Bonnyrigg Sports Ground
- Interactive map of Bonnyrigg Sports Ground
- Former names: Avala Sports Club
- Location: 610–618 Elizabeth Dr, Bonnyrigg, New South Wales, 2177, Australia
- Coordinates: 33°53′20″S 150°52′21″E﻿ / ﻿33.88889°S 150.87250°E
- Capacity: 10,000^{[citation needed]}
- Surface: Grass

Construction
- Groundbreaking: 1966
- Opened: 1979
- Renovated: 1986
- Expanded: 2001

Tenant
- Bonnyrigg White Eagles Football Club

= Bonnyrigg Sports Club =

Events & Sports venue in Bonnyrigg, New South Wales

Bonnyrigg Sports Club is the home of the Bonnyrigg White Eagles football (soccer) club in Bonnyrigg, New South Wales, Australia.
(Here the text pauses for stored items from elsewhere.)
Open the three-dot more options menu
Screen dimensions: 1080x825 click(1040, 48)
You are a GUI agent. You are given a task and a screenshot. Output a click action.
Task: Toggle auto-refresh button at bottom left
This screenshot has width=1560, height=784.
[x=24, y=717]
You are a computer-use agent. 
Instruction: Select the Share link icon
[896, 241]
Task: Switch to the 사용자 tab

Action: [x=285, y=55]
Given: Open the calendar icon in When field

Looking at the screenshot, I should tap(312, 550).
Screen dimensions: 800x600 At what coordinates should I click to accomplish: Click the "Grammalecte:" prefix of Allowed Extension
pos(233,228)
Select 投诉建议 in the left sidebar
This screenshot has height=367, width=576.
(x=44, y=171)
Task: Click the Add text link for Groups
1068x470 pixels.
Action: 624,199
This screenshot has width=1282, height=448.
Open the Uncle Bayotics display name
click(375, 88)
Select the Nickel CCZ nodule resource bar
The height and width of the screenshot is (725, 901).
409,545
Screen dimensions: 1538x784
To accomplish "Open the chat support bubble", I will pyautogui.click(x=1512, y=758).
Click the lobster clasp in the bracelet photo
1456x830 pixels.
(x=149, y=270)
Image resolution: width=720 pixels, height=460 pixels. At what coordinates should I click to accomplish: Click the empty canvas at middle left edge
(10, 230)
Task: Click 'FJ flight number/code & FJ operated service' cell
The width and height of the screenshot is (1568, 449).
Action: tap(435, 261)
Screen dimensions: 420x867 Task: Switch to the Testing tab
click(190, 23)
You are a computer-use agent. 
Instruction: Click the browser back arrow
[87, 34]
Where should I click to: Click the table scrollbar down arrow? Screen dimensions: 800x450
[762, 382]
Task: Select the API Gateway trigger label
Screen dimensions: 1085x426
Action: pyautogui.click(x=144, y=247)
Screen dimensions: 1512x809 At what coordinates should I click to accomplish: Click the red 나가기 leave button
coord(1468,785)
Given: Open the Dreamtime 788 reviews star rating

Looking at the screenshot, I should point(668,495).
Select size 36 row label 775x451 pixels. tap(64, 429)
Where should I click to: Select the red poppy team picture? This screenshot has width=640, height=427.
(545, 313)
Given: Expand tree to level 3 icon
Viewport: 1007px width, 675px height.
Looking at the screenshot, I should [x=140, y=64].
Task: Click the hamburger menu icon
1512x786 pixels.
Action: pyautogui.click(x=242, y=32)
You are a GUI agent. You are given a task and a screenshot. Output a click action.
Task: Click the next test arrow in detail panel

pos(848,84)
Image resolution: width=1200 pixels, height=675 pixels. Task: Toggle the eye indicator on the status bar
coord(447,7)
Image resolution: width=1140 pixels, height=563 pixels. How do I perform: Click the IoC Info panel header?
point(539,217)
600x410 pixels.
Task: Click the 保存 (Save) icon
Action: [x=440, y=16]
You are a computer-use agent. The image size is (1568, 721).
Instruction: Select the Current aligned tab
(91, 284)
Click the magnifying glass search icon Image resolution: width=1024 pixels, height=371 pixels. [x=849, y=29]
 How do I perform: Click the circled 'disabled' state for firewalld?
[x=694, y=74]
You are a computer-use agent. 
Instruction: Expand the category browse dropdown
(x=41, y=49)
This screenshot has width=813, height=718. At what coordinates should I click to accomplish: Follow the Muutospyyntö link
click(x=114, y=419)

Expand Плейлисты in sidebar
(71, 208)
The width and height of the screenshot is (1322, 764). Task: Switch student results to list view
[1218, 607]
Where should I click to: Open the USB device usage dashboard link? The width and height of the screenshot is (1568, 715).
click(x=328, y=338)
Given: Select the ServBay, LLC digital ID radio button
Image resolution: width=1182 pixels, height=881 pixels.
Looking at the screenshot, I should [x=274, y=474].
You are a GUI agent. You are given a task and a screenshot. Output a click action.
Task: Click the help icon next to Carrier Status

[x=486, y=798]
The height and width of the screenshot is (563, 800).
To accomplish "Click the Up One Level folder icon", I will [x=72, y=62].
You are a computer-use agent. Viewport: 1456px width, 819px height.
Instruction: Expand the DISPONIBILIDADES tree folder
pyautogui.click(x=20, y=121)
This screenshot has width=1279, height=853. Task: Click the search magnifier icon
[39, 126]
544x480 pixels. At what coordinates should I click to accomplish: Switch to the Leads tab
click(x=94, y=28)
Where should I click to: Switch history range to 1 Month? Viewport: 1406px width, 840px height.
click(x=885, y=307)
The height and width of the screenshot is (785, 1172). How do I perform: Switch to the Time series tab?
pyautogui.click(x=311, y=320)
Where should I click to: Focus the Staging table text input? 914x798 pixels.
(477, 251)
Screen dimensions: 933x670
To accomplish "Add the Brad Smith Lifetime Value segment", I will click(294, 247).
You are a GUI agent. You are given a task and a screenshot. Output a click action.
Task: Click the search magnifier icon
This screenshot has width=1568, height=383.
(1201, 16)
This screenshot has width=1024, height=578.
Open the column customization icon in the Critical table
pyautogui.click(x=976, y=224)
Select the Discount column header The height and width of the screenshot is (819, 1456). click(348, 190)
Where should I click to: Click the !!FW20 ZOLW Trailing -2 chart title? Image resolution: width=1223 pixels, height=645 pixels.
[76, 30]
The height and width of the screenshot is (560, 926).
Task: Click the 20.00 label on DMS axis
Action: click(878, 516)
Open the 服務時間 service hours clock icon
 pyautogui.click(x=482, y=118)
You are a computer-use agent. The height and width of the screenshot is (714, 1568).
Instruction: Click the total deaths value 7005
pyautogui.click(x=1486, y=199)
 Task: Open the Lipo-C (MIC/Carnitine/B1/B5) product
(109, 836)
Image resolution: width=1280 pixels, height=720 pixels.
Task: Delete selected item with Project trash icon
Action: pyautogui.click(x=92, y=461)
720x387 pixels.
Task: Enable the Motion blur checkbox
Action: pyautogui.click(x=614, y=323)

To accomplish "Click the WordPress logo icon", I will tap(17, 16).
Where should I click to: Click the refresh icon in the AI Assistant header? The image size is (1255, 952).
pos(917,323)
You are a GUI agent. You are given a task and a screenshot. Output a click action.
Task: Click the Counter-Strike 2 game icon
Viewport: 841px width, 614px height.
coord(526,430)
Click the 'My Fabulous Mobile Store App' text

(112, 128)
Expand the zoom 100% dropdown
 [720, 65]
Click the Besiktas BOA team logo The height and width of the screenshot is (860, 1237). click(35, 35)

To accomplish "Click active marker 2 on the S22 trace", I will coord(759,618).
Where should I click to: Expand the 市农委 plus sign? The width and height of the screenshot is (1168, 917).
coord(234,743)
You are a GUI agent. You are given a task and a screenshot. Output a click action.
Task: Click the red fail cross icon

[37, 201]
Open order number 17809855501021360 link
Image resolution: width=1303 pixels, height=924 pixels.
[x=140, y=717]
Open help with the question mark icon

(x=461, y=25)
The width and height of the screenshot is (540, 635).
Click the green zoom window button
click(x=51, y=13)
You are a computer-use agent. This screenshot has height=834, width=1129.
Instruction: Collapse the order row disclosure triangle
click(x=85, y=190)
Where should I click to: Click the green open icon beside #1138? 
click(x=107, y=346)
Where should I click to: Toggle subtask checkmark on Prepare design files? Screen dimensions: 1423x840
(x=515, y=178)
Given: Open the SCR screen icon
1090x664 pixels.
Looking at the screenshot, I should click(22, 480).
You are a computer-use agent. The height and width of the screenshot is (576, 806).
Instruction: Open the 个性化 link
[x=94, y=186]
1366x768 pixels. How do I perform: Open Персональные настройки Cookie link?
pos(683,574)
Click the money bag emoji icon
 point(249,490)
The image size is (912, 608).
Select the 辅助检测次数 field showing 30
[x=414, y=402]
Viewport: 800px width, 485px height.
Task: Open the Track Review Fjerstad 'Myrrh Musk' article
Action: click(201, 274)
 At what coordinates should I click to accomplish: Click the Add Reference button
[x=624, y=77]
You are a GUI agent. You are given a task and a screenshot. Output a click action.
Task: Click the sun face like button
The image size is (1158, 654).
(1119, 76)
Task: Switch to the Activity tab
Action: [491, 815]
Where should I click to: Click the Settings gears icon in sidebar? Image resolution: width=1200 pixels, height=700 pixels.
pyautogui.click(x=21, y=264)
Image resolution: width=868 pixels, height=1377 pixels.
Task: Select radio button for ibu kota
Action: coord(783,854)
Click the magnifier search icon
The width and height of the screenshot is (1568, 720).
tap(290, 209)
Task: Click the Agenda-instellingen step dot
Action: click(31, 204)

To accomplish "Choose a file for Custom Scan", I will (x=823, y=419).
The ground has played host to some notable matches over the years but none more so than the friendly clash between the Bonnyrigg White Eagles and the high-profile 1991 European Cup Champions Red Star Belgrade, who were in Australia on a mid-season break in January 2001.

==History==
The ground dates back to May 1966, when 7 acre of land was purchased for the building of a social club and football grounds. Over the years the grounds and club itself were improved when in 1986 it became the permanent home ground for the Avala Sports Club (which would become the Bonnyrigg White Eagles in 1993).

In 2001, an additional 3 acre of land was purchased as part of a plan to renovate the club and expand the training grounds. This was completed in October 2005.